▸ DATA UNDER STUDY:
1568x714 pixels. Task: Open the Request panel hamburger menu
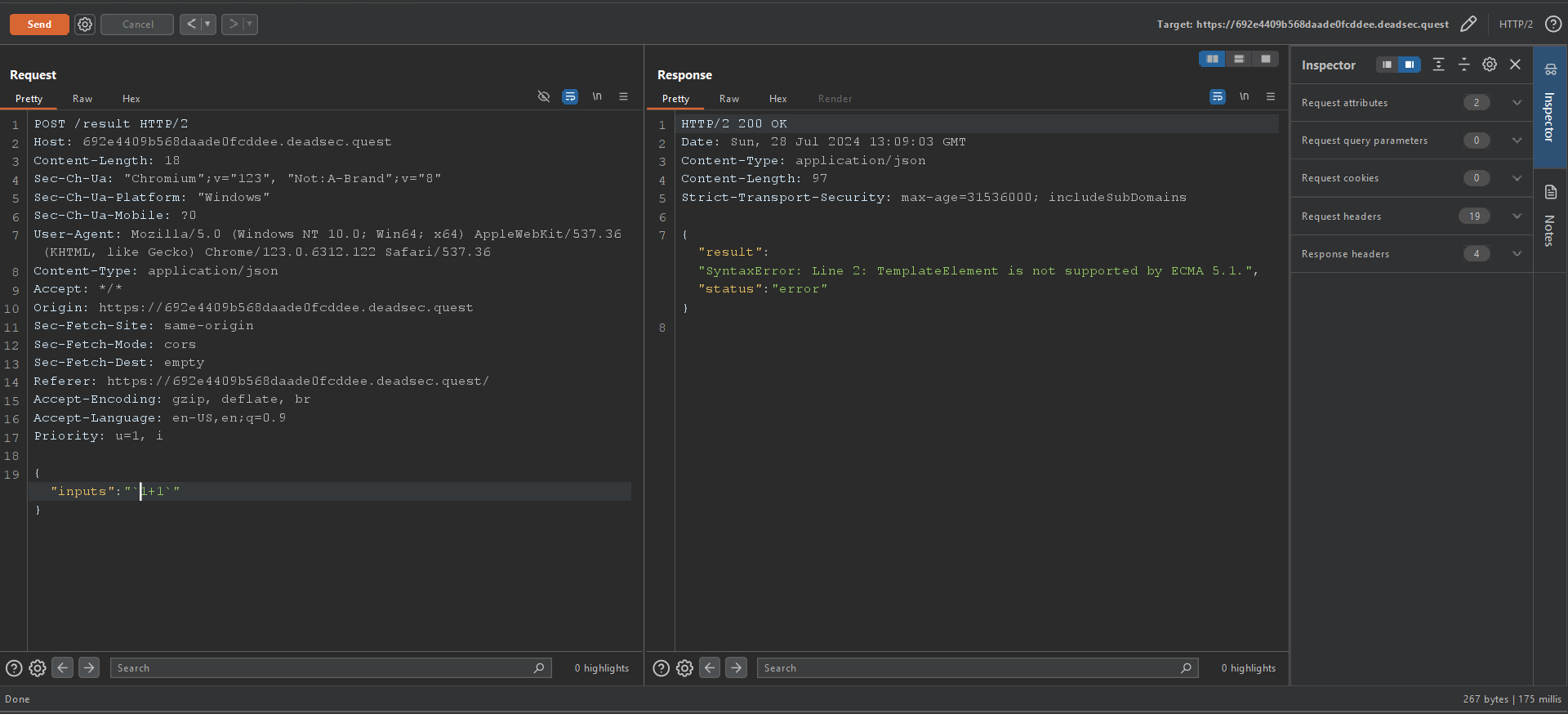pyautogui.click(x=623, y=97)
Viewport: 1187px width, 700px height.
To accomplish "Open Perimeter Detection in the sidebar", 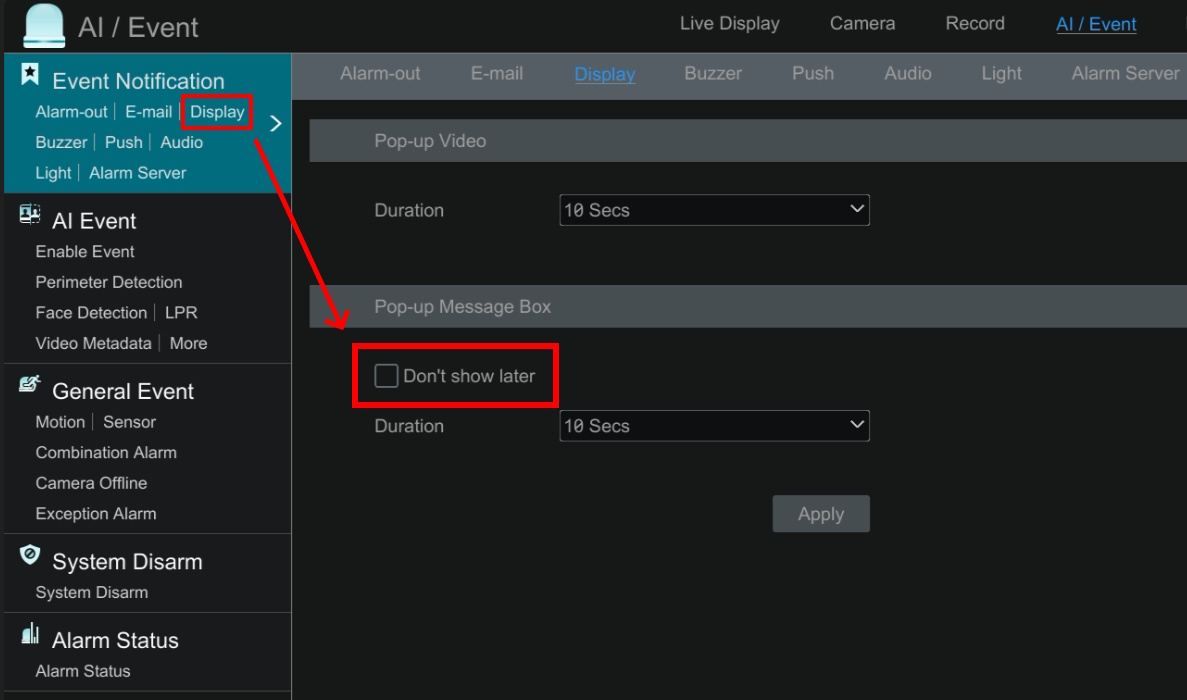I will (x=109, y=283).
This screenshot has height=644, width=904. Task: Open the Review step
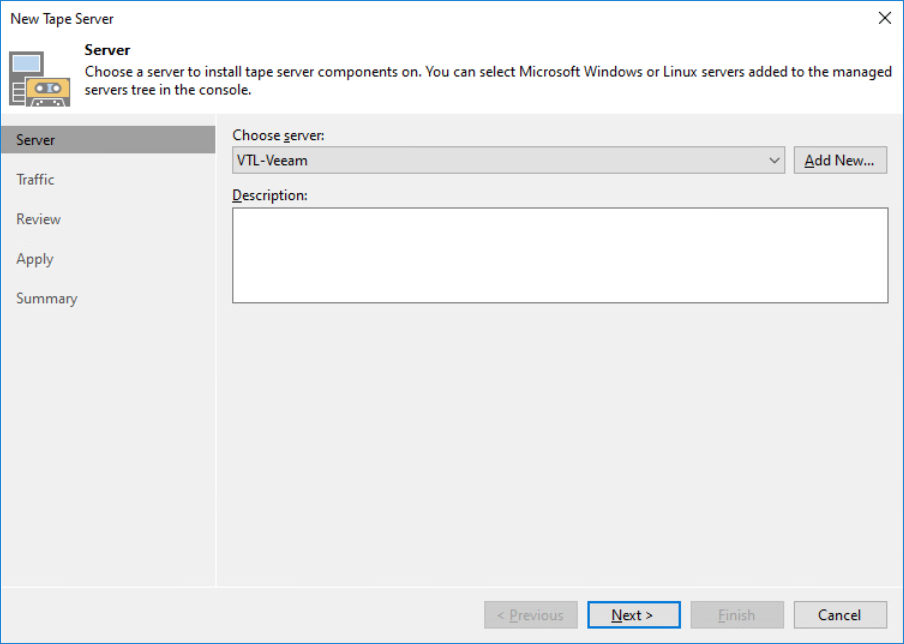pos(38,219)
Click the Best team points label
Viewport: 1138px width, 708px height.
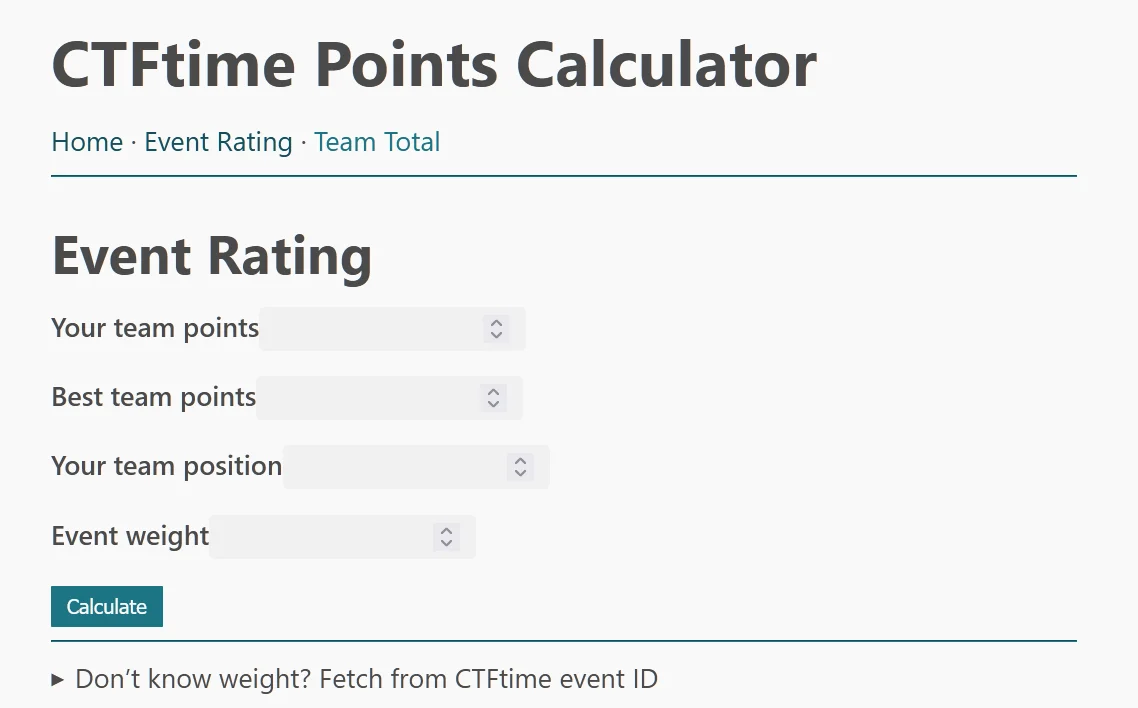[154, 397]
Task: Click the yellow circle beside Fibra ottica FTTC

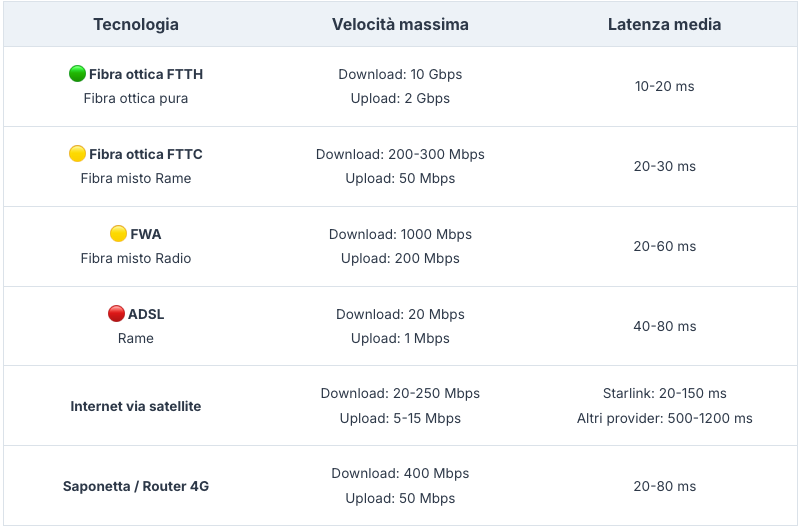Action: (x=77, y=153)
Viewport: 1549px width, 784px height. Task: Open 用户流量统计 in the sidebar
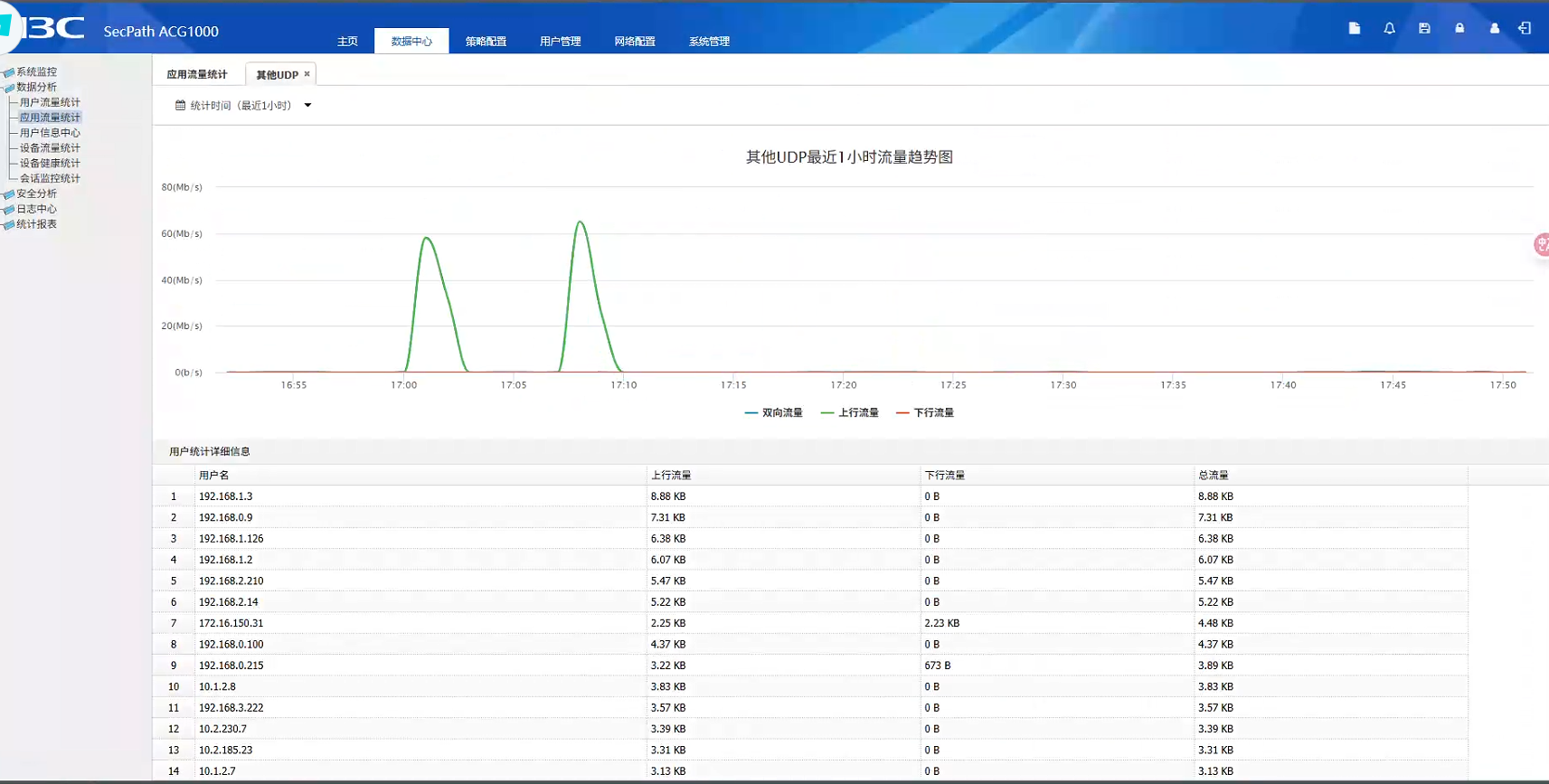coord(50,103)
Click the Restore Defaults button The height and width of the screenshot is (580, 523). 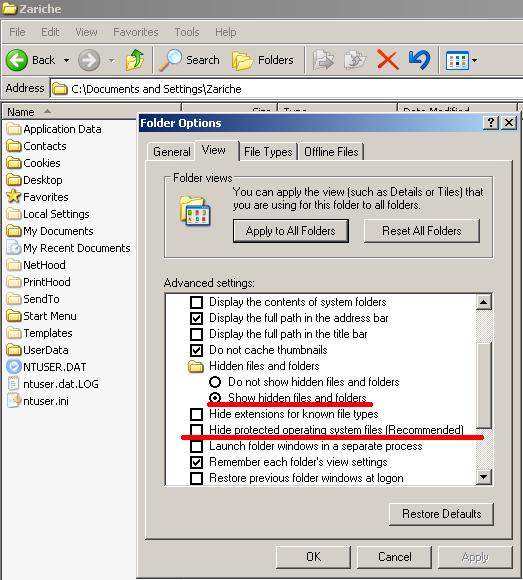441,514
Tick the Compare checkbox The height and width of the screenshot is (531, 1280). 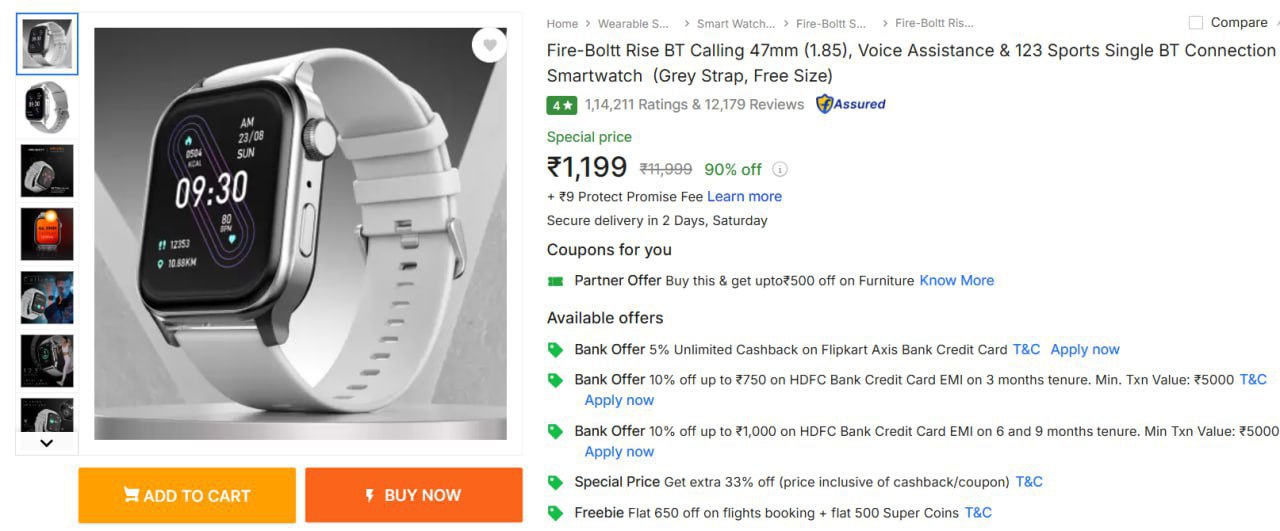1195,23
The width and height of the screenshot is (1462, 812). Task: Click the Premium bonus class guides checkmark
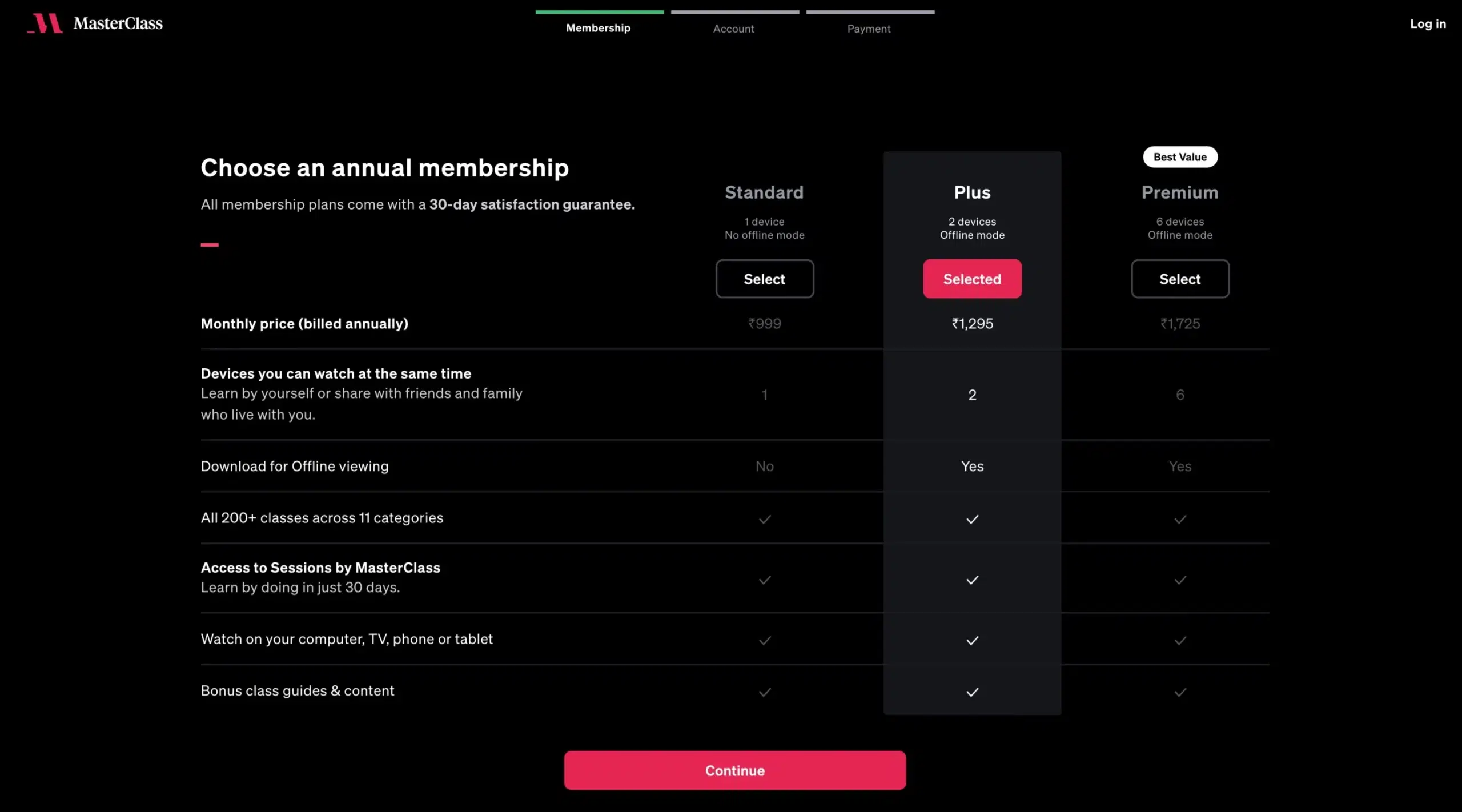coord(1180,692)
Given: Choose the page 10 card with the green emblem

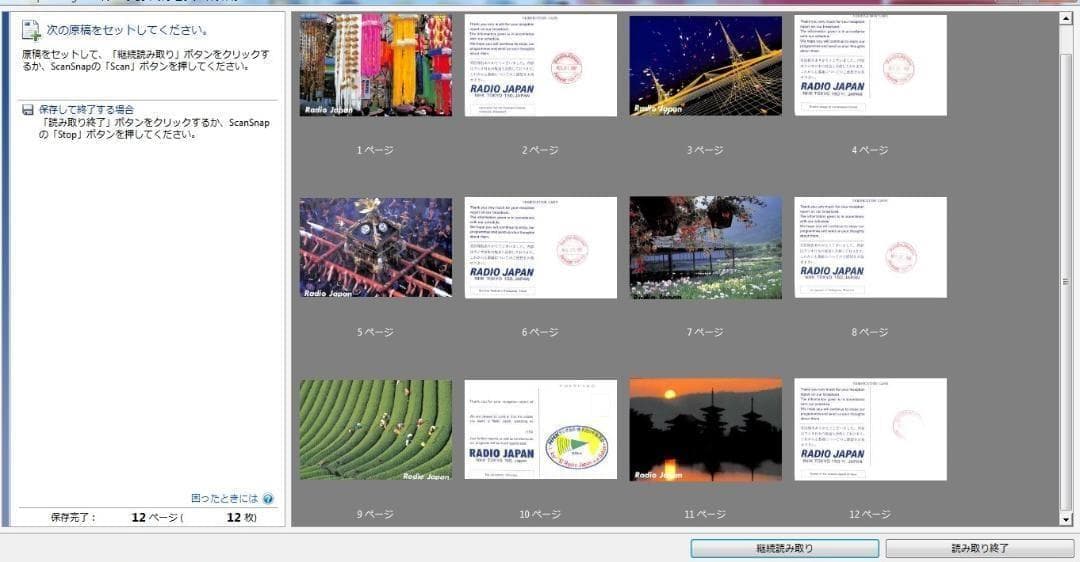Looking at the screenshot, I should (x=541, y=429).
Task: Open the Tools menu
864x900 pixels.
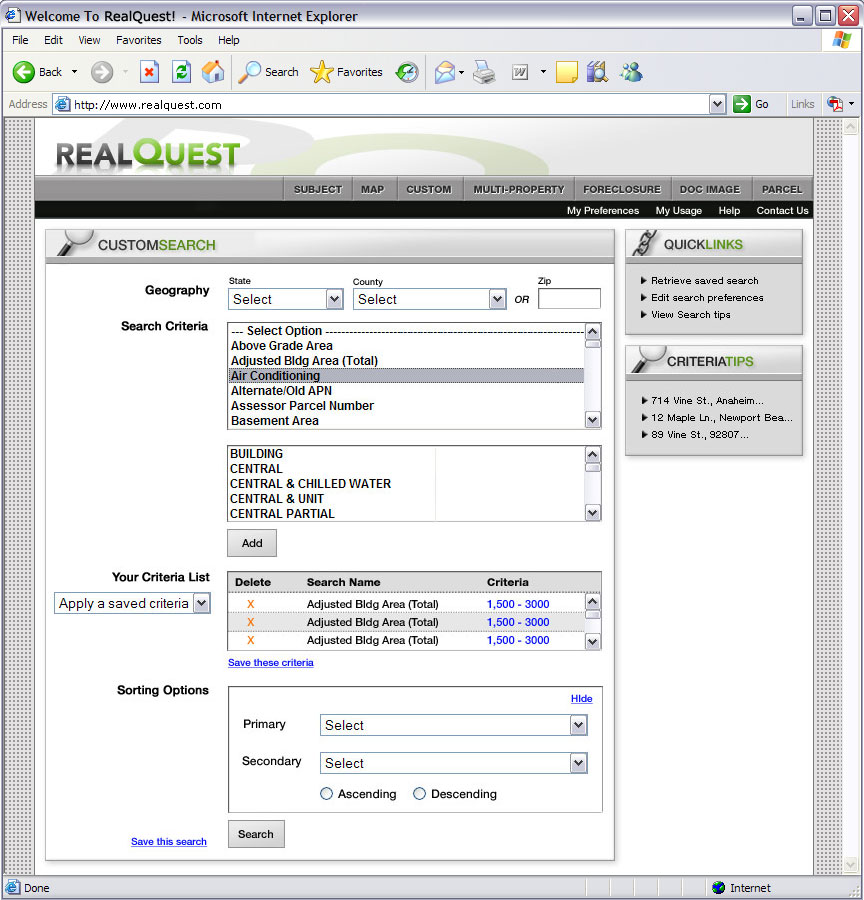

▸ REQUIRED ACTION: Copy out only the lines from the one containing "Given: Choose the" to the end of the entries, unchanged. Drop the pictures.

▸ OUTPUT OF THE TASK:
Given: Choose the page 10 card with the green emblem

Looking at the screenshot, I should (x=541, y=429).
Task: Open the Tools menu
864x900 pixels.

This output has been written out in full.